Of course, our study also had several limitations. First, all the participants included in this study were of European descent, but SLE exhibits a higher prevalence among African Americans, Hispanics, and Asians compared to whites47. This could constrain the external validity of our results to other populations. Additional investigations are needed to corroborate our results in populations with non-European ancestry. Second, certain ADs, such as SLE and RA, are more prevalent in women than in men48, while AS is predominantly observed in males49. However, our study did not conduct a separate analysis based on gender, potentially impacting our findings. Performing a gender-specific MR analysis in future research would offer valuable insights.

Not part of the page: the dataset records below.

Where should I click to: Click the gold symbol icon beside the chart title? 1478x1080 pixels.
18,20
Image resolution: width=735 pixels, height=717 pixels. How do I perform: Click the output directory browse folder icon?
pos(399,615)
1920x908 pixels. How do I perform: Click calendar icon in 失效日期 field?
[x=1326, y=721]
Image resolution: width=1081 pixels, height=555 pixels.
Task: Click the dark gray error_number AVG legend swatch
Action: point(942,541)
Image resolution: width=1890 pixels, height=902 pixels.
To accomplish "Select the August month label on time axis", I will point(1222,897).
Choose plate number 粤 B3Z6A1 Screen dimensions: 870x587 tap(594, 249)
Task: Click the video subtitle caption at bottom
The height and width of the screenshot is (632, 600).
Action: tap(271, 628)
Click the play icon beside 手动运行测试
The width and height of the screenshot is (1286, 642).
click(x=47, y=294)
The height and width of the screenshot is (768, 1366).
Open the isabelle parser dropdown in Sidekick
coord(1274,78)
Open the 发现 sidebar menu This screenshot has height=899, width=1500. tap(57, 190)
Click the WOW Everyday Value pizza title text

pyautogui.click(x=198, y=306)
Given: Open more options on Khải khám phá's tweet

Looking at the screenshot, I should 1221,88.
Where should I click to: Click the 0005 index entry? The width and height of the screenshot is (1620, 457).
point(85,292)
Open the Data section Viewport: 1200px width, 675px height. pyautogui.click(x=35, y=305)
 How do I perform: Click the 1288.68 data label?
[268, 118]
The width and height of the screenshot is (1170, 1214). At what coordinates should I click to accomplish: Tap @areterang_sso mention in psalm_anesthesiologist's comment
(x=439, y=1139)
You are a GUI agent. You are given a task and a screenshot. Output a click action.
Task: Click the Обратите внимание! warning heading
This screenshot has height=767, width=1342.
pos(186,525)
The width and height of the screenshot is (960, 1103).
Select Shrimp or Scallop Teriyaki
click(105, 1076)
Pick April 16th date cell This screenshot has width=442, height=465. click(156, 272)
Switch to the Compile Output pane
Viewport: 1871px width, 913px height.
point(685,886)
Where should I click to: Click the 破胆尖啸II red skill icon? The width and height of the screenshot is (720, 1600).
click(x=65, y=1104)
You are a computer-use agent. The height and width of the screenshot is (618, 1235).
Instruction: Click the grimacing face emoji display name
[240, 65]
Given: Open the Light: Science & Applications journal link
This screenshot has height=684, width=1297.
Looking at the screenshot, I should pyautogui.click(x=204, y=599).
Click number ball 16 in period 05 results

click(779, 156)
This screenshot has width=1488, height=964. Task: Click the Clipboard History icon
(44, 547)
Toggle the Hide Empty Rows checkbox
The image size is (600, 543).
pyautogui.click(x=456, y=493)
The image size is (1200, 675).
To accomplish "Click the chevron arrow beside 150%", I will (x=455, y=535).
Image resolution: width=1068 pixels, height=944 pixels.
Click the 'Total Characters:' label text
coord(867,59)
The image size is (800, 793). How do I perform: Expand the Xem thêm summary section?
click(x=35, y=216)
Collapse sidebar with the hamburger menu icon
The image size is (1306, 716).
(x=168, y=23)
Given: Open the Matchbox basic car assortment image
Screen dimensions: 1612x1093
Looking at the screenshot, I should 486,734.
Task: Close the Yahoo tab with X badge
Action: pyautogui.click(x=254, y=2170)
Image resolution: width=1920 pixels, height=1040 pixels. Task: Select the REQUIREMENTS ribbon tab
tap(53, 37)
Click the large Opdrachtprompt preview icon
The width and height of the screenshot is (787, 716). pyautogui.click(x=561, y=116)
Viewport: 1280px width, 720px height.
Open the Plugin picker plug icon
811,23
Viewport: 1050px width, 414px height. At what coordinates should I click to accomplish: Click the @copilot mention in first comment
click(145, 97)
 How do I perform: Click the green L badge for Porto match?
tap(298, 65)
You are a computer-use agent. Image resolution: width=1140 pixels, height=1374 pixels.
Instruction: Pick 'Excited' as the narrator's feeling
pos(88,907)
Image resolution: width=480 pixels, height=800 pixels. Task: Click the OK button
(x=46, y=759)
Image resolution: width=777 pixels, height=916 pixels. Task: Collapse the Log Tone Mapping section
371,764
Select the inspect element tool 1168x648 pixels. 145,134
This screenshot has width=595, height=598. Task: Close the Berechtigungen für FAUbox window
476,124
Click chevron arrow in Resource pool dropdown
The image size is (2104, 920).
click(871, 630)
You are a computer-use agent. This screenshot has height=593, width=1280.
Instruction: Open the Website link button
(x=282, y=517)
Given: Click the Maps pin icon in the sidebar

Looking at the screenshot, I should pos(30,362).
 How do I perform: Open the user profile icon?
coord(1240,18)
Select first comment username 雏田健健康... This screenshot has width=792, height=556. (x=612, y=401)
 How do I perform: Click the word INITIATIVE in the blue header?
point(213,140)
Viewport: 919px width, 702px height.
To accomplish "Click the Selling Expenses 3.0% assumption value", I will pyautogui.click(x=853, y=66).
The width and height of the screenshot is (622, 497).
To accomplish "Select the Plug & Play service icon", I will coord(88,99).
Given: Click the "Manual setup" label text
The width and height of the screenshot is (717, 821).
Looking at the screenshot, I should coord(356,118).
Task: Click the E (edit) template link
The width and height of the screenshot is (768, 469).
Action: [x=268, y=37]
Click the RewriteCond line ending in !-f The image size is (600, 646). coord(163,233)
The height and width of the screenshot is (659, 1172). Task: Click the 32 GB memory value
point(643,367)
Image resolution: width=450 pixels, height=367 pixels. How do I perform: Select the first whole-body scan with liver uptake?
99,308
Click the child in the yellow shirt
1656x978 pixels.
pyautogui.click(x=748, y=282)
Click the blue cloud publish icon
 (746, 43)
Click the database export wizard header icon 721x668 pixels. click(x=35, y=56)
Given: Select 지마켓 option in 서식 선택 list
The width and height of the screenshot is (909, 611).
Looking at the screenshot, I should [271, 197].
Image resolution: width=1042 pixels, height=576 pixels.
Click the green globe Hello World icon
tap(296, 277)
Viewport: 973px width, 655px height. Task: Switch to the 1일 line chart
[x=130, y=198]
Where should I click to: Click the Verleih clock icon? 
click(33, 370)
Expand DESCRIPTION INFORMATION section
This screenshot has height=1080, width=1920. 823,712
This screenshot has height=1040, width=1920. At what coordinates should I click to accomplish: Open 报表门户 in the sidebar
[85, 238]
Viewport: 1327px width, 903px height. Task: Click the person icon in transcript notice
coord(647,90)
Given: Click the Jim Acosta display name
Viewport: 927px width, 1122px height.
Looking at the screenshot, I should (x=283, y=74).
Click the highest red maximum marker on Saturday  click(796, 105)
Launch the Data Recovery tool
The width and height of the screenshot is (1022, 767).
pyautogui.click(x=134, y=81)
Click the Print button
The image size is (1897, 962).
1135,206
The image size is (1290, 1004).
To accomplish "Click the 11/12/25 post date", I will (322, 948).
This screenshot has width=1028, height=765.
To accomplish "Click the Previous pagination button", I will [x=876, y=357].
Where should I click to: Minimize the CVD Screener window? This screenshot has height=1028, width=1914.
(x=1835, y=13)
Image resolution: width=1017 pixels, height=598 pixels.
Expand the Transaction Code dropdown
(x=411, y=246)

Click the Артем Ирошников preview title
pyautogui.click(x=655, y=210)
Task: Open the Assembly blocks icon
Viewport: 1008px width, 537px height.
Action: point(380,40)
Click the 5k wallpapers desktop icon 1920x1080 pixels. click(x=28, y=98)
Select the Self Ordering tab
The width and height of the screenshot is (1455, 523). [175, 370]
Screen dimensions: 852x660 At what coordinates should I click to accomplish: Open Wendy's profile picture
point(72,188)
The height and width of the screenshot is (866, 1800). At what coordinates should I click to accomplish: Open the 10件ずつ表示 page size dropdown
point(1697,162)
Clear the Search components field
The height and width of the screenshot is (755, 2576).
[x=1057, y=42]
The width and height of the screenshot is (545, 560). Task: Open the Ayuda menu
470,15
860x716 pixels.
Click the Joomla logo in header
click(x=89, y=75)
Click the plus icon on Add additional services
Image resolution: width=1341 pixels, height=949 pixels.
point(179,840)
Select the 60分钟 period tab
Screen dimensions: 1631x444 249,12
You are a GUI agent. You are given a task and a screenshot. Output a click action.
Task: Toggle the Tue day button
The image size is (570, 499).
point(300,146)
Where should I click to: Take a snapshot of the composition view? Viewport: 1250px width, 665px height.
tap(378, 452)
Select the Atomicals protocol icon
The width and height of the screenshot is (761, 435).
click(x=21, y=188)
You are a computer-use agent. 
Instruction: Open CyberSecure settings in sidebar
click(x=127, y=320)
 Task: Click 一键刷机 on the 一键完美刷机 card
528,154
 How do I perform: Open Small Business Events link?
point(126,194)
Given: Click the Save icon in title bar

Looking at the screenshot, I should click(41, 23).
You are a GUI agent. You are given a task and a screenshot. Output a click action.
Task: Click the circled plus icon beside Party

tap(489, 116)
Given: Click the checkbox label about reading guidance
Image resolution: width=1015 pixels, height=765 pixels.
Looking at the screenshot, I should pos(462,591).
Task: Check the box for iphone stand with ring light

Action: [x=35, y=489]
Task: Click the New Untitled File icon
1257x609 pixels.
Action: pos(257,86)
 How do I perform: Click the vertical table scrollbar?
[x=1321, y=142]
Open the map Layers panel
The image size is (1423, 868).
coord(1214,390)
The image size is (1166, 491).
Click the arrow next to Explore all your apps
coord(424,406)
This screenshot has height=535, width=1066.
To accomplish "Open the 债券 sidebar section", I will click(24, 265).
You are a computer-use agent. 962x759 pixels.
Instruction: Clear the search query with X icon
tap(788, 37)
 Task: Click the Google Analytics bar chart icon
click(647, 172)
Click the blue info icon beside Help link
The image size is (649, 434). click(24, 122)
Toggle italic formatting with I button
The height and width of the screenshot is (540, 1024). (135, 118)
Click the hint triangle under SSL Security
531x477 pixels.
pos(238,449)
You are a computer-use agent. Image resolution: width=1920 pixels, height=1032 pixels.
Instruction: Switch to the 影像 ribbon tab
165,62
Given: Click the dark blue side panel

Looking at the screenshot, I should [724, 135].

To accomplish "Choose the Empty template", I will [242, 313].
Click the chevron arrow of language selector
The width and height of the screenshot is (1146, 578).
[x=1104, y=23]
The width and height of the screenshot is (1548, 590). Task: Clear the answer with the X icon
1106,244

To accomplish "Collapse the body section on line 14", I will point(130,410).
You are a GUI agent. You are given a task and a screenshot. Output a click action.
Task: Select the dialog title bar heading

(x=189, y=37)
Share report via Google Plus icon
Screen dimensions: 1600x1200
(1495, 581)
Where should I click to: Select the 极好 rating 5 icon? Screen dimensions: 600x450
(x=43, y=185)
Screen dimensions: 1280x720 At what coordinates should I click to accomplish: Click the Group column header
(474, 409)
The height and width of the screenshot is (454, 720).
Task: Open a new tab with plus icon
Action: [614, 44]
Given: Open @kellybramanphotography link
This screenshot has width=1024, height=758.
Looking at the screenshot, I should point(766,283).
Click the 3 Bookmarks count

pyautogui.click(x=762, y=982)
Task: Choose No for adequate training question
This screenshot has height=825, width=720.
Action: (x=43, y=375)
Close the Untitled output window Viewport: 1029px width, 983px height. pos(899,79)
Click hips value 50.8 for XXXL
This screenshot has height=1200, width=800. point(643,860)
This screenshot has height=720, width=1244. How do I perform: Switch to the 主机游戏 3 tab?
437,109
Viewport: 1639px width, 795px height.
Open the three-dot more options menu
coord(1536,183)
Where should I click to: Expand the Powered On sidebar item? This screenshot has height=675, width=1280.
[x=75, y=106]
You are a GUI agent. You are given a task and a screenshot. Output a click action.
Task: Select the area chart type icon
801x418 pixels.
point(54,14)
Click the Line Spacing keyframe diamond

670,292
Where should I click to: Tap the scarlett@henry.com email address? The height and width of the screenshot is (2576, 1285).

Third, the ADs data we used were mostly from adult individuals, whereas the most patients develop CeD before age 10 years50.It would be helpful to perform an age stratification MR analysis to reduce the impact of confounding factors, and enhances the internal and external validity of the study. Additional, while certain exposures (e.g., RA, CeD) showed statistically significant associations with IDA, their relatively small effect sizes (ORs) and wide confidence intervals suggest limited clinical relevance. These findings highlight that statistical significance does not necessarily translate to substantial biological or clinical impact, warranting cautious interpretation of these marginal associations.

Conclusions

In summary, this study suggests that RA, IBD, and UC may have a causal impact on IDA, and these associations remained robust after excluding the MHC region. In contrast, the associations of SLE, CD, CeD, MN, and AS with IDA may be influenced by pleiotropic bias and thus require further validation in future research. Healthcare providers are advised to heighten vigilance regarding the potential development of IDA in individuals with autoimmune disorders. The underlying biological mechanisms of these associations and further gender-specific and ethnic-stratified analyses need to be explored in future investigations.